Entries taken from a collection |
####################

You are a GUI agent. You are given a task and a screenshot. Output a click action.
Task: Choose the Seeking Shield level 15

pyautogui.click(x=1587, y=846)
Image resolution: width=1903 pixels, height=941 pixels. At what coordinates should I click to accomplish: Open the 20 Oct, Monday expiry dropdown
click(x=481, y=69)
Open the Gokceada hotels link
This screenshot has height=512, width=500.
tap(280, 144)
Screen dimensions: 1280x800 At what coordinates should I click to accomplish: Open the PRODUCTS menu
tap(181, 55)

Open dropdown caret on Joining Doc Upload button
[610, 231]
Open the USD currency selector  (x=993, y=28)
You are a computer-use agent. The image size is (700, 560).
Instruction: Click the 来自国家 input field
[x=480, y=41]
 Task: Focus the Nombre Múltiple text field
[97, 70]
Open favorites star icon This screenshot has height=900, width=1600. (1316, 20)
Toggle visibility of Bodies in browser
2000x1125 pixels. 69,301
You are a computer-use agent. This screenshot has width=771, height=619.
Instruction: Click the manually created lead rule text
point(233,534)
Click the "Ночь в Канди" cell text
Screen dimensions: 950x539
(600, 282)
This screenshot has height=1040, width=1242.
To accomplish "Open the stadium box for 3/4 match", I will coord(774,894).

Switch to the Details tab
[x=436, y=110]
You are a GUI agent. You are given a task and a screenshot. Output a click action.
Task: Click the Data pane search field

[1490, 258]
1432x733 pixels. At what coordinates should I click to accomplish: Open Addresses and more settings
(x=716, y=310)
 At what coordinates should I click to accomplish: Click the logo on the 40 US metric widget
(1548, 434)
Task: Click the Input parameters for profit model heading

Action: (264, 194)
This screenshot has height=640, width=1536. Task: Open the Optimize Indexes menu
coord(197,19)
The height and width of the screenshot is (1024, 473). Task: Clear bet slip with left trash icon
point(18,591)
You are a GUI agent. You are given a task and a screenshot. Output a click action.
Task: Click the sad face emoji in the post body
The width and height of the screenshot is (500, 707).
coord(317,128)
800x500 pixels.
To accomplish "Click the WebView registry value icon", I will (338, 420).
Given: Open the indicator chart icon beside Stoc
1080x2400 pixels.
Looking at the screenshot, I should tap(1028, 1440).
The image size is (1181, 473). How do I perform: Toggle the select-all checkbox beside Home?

####################

Task instructions | The answer must be a single number: the count of lines in the entries that include "size".

Written response | 2